PROBLEM DESCRIPTION: How many lines of the data include the string "agent"? State the number and nothing else.

EXTRACTED ENTRIES:
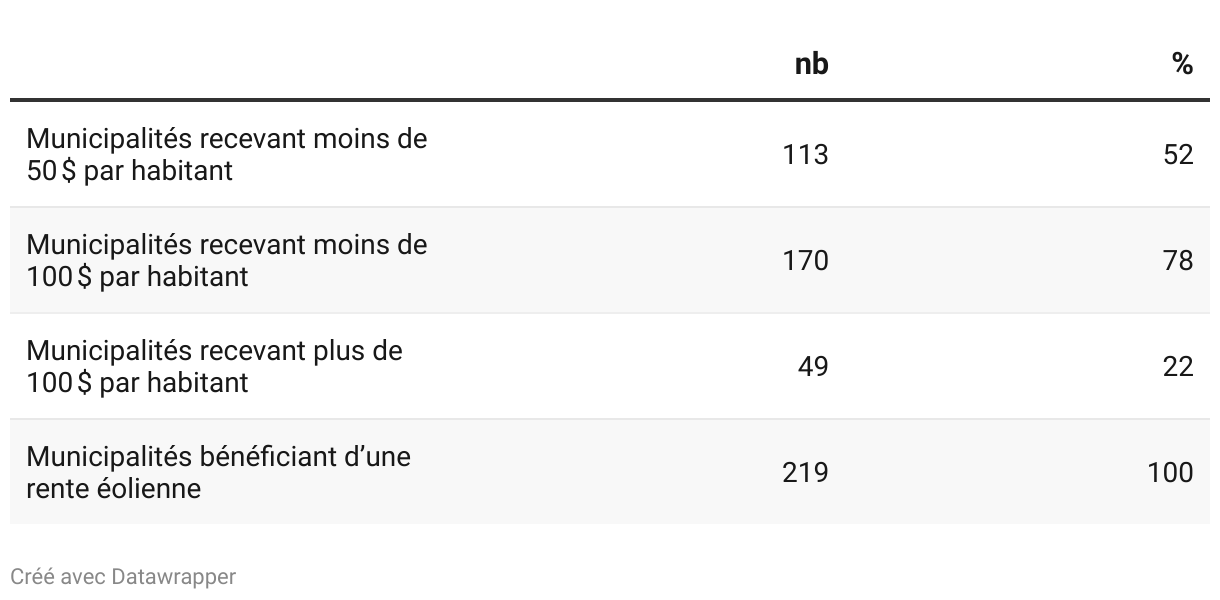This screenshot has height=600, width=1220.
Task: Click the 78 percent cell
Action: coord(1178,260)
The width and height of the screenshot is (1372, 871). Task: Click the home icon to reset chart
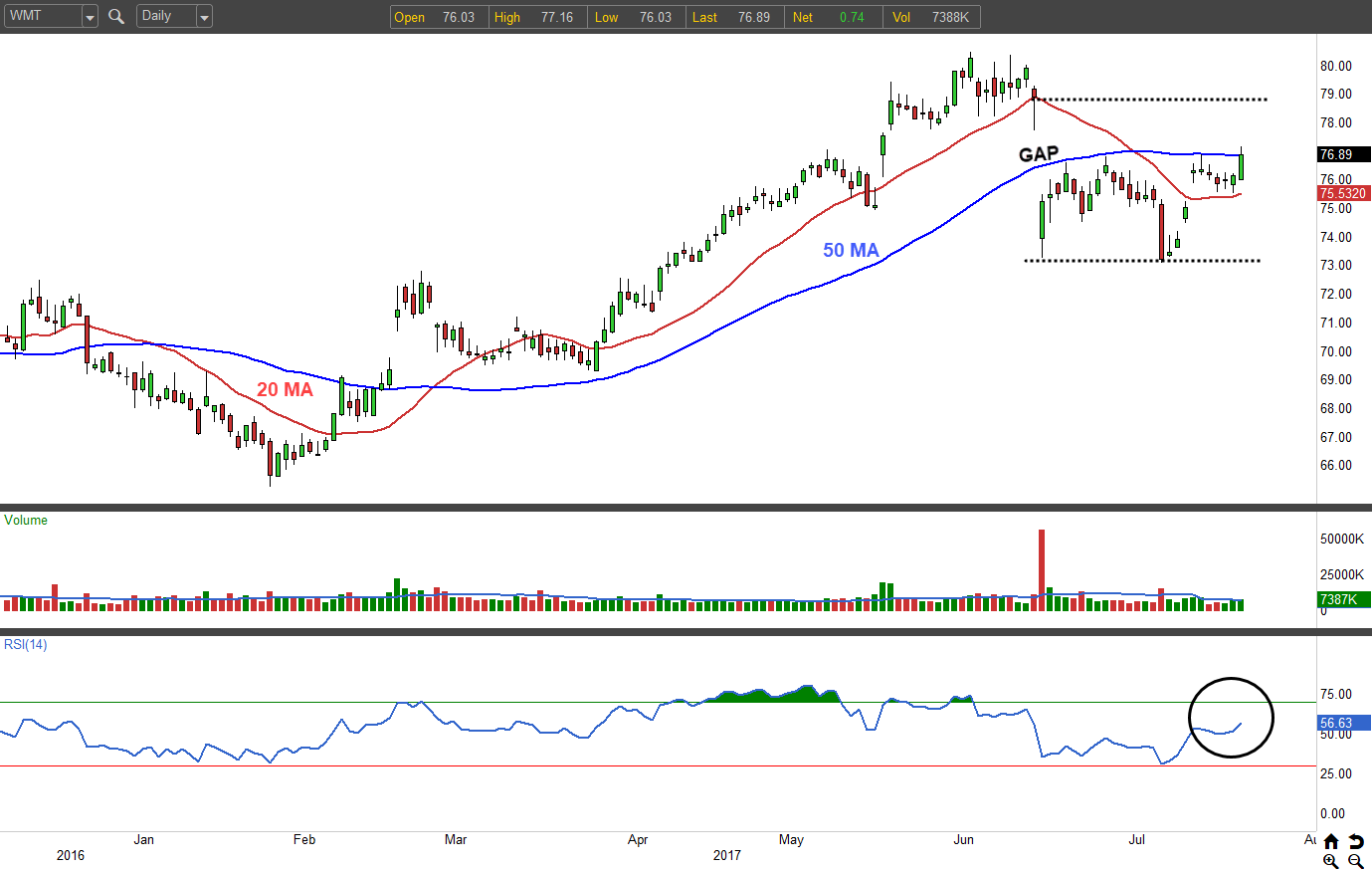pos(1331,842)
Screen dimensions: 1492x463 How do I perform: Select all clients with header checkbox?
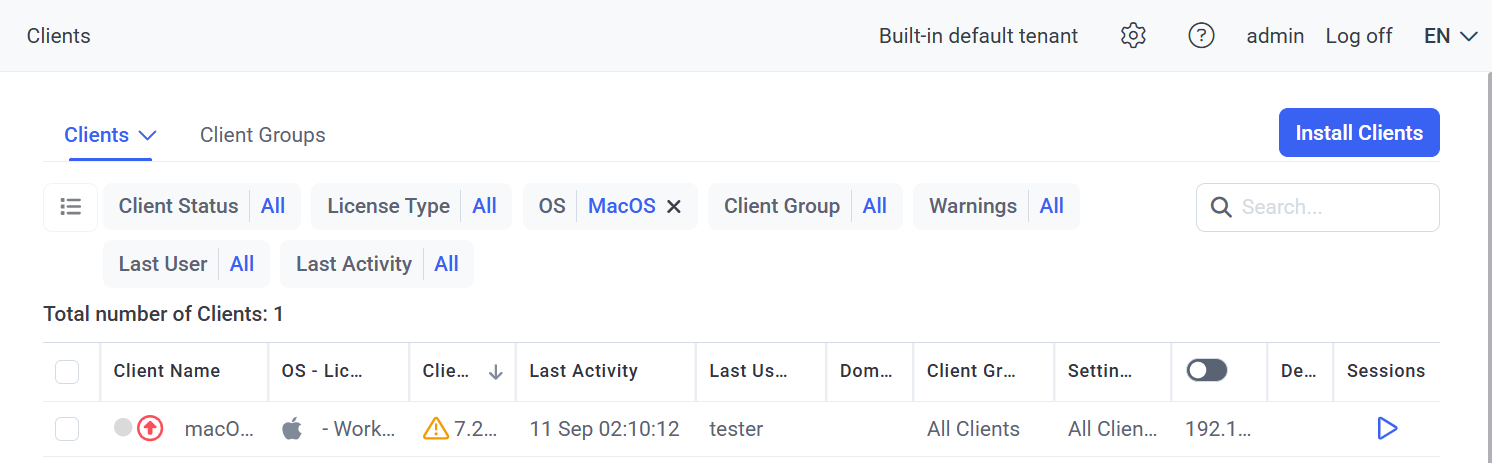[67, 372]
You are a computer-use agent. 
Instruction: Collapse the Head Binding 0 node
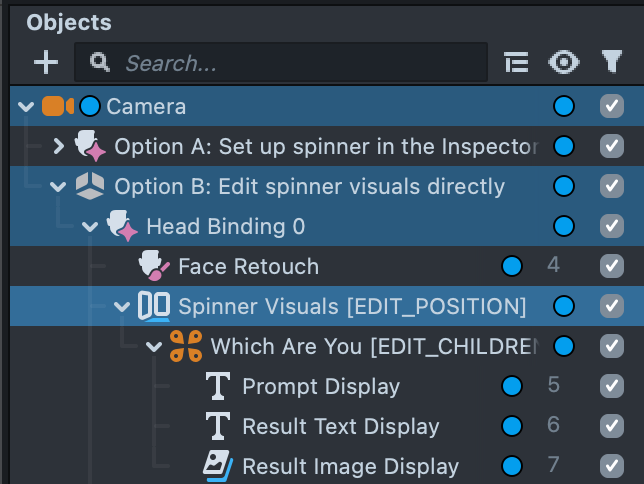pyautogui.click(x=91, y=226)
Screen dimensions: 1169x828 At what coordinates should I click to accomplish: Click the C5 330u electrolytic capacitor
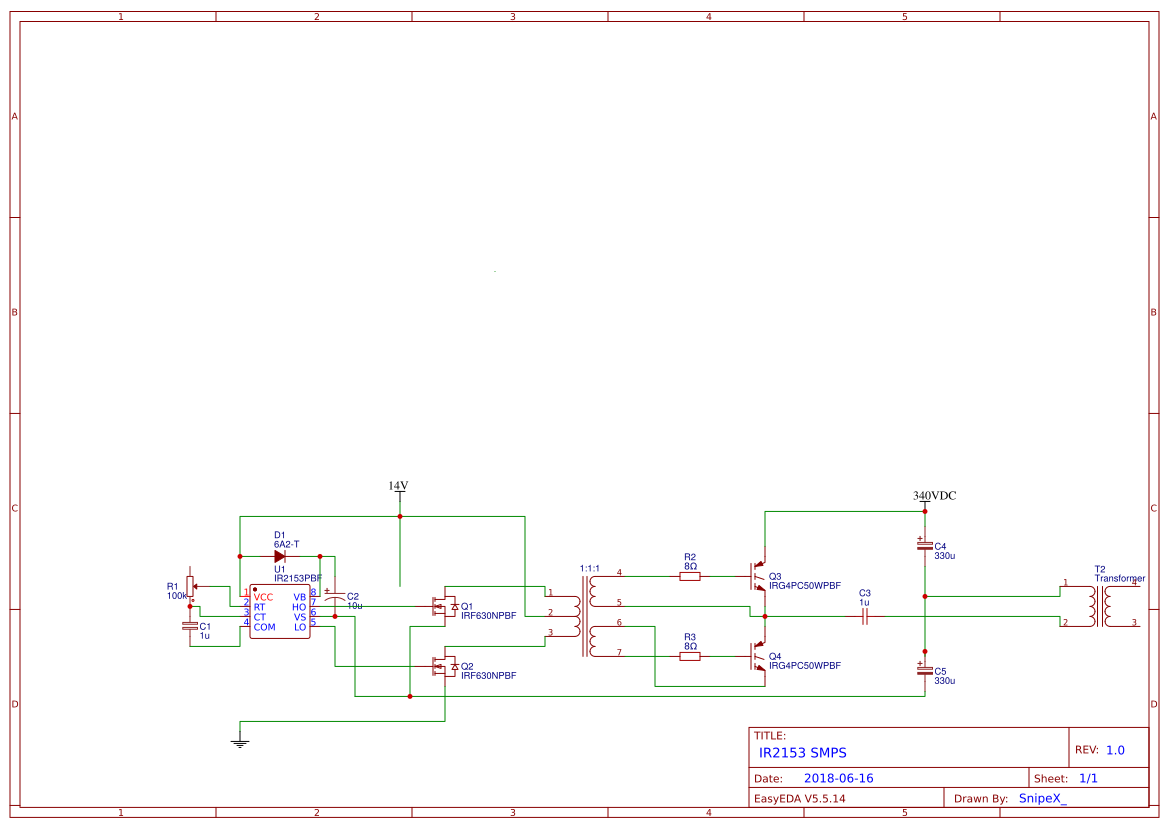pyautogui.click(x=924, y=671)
...
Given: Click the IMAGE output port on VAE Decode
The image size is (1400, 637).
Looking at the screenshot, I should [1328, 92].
...
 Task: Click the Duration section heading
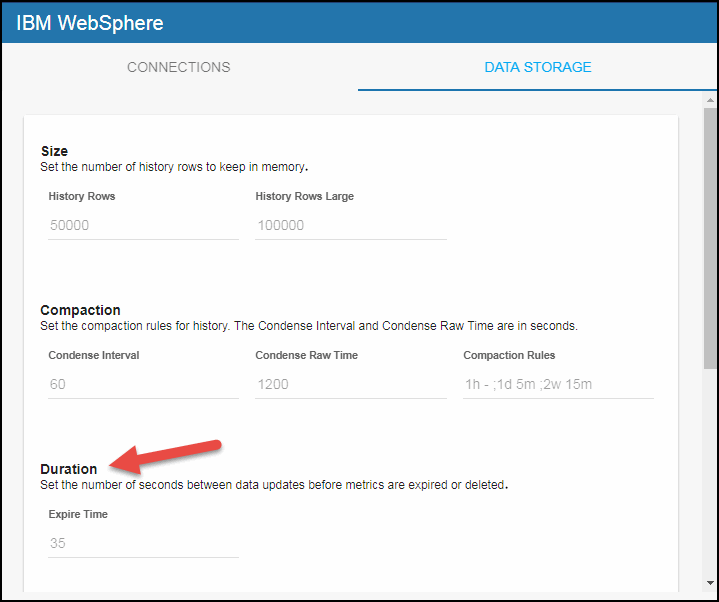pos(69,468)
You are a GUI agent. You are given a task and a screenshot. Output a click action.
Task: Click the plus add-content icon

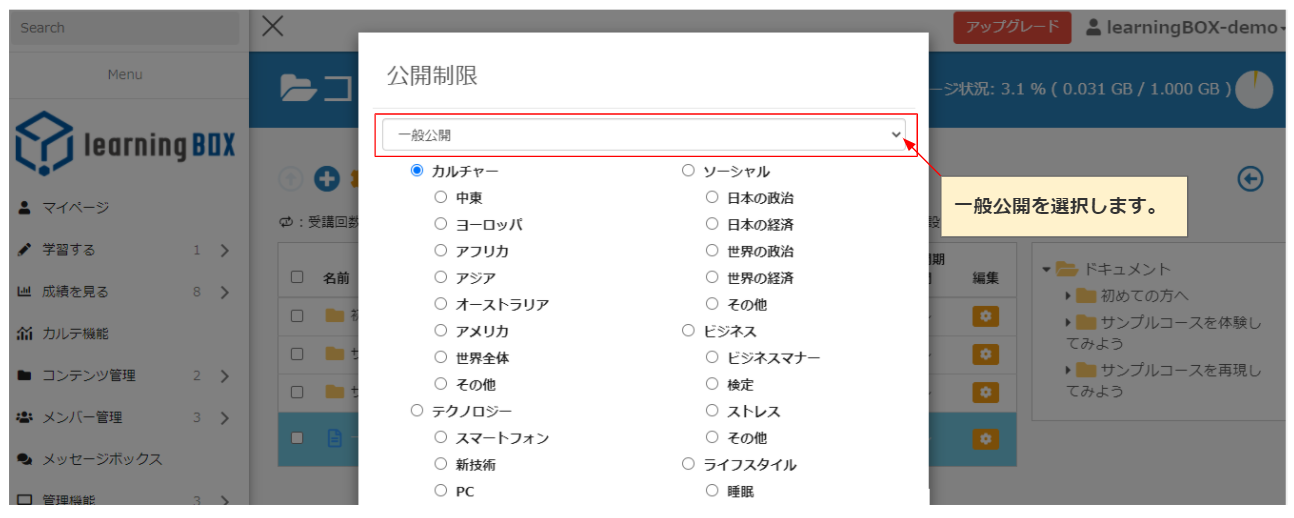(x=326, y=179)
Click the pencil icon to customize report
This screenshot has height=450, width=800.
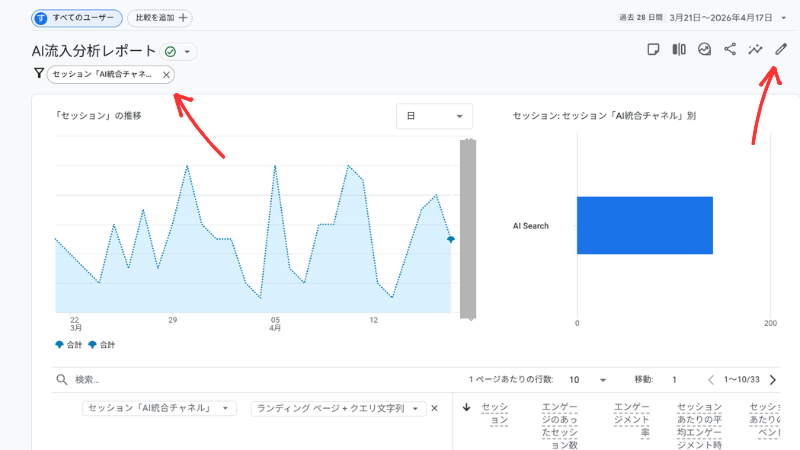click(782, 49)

REPLY: 2